Article
┌──

# Is Alonzo the difference maker the Mavs need to challenge LA for the title?



## IV (Jul 16, 2002)

He's not what he once was, but can still provide valueble minutes. With all the fuss over the teams that can dethown the lake show, would Zo give the Mavs the edge they need. The Mavs have a high powered offense and many critics doubt there ability to perform defensively. Since defensive wins championships, would Zo be idle for Dallas. After all he is the only center I can think of over the past 3/4 years who really gave Shaq a run for his money on both ends of the floor.


----------



## RollWithEm (Jul 16, 2002)

The answer to that question is a question in my mind:
Who do they have to give up to get him?


----------



## Wiggum (Jul 29, 2002)

Guys. Pat Riley is not gonna let go of Alonzo Mourning. Period.


----------



## Pinball (Aug 3, 2002)

└──

Dataset content
┌──

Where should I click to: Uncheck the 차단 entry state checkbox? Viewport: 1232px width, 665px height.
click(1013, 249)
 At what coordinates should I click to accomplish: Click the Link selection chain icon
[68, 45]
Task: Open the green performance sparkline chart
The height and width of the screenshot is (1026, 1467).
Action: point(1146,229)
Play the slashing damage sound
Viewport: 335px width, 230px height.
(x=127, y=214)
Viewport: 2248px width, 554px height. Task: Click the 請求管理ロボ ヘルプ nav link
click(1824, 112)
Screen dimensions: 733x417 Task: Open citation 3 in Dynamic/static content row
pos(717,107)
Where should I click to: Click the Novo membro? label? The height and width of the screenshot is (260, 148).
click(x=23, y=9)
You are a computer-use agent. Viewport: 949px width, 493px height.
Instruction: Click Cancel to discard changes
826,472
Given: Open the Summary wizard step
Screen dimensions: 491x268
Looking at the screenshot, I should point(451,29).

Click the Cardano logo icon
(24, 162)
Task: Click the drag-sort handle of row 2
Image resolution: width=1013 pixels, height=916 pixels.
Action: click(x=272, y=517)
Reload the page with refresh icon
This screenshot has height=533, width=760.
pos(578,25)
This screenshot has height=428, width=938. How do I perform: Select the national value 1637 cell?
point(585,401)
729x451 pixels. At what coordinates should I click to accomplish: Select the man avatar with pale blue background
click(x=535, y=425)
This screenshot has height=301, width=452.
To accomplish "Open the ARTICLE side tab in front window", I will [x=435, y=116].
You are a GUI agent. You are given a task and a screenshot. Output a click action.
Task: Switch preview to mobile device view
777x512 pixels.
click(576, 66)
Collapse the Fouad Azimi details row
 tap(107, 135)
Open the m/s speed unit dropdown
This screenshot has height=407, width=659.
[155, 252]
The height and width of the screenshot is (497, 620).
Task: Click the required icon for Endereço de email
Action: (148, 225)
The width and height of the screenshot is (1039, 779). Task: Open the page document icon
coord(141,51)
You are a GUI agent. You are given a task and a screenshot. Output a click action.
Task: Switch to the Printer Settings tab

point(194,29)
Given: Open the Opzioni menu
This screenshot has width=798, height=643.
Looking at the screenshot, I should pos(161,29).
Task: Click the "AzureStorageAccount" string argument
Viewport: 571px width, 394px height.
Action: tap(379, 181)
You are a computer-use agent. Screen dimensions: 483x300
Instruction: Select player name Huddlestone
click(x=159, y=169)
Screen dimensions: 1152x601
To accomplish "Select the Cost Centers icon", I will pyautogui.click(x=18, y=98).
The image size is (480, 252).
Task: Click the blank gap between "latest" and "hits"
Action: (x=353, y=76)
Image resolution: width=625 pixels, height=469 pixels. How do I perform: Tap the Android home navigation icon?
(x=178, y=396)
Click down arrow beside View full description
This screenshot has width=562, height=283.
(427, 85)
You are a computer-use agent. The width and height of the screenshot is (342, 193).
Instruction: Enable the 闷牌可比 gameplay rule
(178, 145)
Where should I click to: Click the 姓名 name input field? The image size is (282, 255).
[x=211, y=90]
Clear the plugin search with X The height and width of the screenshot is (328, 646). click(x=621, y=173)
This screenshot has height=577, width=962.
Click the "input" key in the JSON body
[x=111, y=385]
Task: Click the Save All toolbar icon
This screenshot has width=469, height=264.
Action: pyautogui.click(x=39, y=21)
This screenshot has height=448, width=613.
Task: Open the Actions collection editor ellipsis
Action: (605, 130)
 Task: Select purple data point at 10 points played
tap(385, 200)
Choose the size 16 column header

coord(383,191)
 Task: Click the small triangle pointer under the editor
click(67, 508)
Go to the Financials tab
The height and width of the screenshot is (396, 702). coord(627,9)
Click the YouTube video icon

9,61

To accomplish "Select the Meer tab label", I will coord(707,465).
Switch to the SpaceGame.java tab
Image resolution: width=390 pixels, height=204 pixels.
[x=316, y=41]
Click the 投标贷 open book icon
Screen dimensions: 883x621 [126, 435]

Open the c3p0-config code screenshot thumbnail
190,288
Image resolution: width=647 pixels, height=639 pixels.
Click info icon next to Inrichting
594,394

└──

What you are asked to do
In the forum thread, why does the opening post suggest Alonzo could give the Mavs the edge against LA? Answer from the forum thread alone.

Written solution
Critics doubt the Mavs can perform defensively despite their high-powered offense, and the poster holds that defense wins championships. The poster also sees Alonzo as the only center in the past three or four years who really gave Shaq a run for his money on both ends of the floor.